Duesseldorfer Illustrierte
 
 
"Gigantic applause at the premiere in the theater house. It is already a work of considerable diligence, which Lensing and the Ensemble have achieved: no less than 24 actors are keeping busy in Mr. Marango’s restaurant. And when, in the huge with stoves, tables and ovens, opulently equipped kitchen, they hack away, cut, roast, it looks convincingly true to the detail. Here people are trimmed down to their function. When the waitresses bolt in, throwing the orders at the cooks, and these shout back the confirmations, a rhythm results which explains the automatism of this slave work."

Neue Rhein Zeitung
 
 
"Each single movement is perfectly integrated into the pantomimed work sequence, and culminates in the elegantly choreographed chaos of the lunch service, which closes with intermission. Almost without exception the actors are sublime: among them Joerg Balschun as Peter, Veronika Boehle as salad chef and above all the secretive leading figure of the evening, Heiko Seidel as the heavily accented Saxon "Zoni" Konrad."

Rheinische Post
 
 
"The stage of Juergen Steger, a unique feast for the eyes, reproduces the splendiferous atmosphere of a large kitchen with swinging doors: a gray and white maze of stoves, tables, work stations and counters. Each new arrival cultivates his entrance, an international work force of Germans, Frenchmen, Englishmen, and Greeks. There is dance, flirting, beating and chatting: over work, love, life and fantasies. Two fall out of the norm: Heiko Seidel, a "New one from the other side", from Halle. With his skillful accent he is perhaps the prize of the evening. At any rate he has the laughs on his side.
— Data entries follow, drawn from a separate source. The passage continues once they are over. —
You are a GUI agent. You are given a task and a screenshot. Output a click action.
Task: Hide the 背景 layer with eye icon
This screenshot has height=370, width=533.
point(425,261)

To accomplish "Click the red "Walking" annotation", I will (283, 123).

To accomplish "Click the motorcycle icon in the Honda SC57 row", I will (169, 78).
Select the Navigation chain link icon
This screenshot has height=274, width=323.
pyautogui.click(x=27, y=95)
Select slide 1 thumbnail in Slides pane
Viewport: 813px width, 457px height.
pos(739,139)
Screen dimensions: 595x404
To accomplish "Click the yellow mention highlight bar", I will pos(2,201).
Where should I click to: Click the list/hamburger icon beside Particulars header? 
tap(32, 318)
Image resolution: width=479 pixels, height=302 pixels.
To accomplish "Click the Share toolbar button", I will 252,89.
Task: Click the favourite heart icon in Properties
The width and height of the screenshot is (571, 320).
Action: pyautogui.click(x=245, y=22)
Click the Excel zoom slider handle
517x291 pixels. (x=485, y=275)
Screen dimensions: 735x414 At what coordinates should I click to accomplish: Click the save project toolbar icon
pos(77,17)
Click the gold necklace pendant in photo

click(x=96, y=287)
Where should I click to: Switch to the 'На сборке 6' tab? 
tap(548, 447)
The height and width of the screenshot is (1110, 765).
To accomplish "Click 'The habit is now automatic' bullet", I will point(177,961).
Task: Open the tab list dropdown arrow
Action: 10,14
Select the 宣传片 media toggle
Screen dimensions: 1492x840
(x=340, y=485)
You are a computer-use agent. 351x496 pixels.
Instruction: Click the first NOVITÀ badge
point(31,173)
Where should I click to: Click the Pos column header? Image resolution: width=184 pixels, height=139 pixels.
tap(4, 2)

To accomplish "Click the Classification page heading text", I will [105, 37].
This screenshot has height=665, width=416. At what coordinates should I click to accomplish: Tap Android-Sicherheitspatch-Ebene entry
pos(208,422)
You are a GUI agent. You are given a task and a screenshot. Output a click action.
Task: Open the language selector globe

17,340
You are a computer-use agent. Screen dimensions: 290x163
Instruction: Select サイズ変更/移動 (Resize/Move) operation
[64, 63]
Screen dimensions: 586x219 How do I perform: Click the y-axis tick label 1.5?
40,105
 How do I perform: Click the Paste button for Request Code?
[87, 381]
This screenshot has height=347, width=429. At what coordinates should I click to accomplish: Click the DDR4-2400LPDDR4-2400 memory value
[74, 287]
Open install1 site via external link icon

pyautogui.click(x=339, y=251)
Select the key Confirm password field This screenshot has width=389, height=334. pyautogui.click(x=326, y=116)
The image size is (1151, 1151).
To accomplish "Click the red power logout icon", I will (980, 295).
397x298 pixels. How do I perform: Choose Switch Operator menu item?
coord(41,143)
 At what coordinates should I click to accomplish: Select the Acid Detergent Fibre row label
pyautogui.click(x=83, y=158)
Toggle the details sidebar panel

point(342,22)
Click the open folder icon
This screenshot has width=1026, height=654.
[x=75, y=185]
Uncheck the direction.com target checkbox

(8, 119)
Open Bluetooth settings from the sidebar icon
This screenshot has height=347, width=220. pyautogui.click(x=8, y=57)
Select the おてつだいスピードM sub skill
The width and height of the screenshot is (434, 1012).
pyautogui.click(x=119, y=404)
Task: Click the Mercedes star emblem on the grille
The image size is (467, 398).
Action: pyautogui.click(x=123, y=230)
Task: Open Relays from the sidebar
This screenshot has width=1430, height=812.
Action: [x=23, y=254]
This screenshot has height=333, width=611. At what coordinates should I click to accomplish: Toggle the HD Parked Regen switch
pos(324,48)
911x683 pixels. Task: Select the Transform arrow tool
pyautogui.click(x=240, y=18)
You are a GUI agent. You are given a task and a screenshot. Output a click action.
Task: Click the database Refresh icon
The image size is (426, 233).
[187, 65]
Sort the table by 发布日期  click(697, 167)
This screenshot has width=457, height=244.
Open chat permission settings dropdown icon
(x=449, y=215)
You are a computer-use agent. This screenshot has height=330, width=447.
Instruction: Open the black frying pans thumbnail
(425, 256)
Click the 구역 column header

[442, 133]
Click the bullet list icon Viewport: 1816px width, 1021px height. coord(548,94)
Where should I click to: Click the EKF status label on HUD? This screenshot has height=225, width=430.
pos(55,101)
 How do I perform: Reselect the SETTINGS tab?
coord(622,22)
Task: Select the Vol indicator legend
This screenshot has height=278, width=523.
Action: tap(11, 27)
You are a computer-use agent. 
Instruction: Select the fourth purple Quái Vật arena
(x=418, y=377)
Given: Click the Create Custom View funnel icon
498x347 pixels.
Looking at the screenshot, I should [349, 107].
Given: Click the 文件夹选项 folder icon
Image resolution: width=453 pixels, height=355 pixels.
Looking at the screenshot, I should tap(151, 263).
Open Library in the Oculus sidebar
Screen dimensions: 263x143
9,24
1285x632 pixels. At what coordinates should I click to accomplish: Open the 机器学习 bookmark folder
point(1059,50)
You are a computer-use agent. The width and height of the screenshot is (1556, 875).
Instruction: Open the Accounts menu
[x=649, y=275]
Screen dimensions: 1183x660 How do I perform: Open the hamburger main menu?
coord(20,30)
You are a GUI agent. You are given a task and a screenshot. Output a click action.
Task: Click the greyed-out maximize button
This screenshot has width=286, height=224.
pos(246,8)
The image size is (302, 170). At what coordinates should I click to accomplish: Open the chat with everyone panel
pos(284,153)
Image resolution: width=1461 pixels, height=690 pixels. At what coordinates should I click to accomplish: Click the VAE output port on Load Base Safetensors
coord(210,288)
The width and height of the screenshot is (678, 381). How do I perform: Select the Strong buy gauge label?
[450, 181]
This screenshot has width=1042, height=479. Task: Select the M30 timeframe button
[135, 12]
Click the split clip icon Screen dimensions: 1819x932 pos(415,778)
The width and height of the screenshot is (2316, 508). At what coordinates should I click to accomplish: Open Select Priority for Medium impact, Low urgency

Next to him only Joerg Balschun can prevail. He builds himself a triumphal arch out of buckets, pots, brooms, an unbeatable daydreamer in the image of a medieval knight."

Westdeutsche Zeitung
 
 
"Much effort was put out, in order to study the operation and to execute the true to detail, but without food, quasi pantomime. For the performance of "The Kitchen" wants to be a work of art as a whole, which shows the working world to be a hell machine in which man functions as a small wheel under great pressure. The high point comes at lunch time, during which movement escalates to a fast ballet, and acoustics to a cacophony of clatter and shouting."